▶ Aim of the task
The lines to copy from the data below are those that hold the string "dropdown".

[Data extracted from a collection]
—————

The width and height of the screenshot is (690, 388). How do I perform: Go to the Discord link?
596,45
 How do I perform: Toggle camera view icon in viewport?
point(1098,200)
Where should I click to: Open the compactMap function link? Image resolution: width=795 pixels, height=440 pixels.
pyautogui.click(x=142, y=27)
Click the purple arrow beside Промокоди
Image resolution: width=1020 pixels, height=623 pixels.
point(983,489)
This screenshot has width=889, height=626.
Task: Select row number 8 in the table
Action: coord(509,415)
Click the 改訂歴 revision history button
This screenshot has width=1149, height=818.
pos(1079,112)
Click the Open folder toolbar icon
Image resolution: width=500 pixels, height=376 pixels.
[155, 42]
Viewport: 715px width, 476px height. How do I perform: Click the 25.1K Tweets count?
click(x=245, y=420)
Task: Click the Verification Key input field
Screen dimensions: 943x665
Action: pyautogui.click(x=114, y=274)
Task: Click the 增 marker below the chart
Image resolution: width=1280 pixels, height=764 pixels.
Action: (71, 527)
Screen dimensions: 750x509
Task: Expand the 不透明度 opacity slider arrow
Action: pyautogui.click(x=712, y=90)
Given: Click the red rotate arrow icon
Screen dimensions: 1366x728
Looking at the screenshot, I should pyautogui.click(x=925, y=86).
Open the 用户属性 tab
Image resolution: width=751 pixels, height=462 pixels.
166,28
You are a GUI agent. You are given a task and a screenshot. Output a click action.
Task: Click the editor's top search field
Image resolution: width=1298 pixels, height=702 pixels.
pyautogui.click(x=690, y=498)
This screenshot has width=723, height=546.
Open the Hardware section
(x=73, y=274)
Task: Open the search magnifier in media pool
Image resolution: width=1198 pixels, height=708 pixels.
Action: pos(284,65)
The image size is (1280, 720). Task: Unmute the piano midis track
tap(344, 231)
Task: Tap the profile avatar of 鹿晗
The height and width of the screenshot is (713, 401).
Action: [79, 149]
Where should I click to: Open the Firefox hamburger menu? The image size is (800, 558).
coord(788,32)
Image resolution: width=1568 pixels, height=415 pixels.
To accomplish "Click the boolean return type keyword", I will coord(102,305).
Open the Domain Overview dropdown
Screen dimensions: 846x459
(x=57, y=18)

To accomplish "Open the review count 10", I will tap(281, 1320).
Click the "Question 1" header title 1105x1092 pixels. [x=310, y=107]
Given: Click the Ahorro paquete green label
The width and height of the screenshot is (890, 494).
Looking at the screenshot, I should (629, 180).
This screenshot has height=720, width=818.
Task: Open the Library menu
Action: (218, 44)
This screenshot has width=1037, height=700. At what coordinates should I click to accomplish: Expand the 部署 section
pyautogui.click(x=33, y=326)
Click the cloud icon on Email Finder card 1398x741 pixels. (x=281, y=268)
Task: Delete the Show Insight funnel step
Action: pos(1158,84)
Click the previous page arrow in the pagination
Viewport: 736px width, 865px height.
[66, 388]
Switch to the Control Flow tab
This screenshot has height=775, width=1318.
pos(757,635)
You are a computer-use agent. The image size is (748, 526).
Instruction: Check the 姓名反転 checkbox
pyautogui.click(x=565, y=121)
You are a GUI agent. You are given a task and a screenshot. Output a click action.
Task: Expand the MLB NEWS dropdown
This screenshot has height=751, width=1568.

—————

▶ Exercise answer
Open the Domain Overview dropdown
Task: Expand the MLB NEWS dropdown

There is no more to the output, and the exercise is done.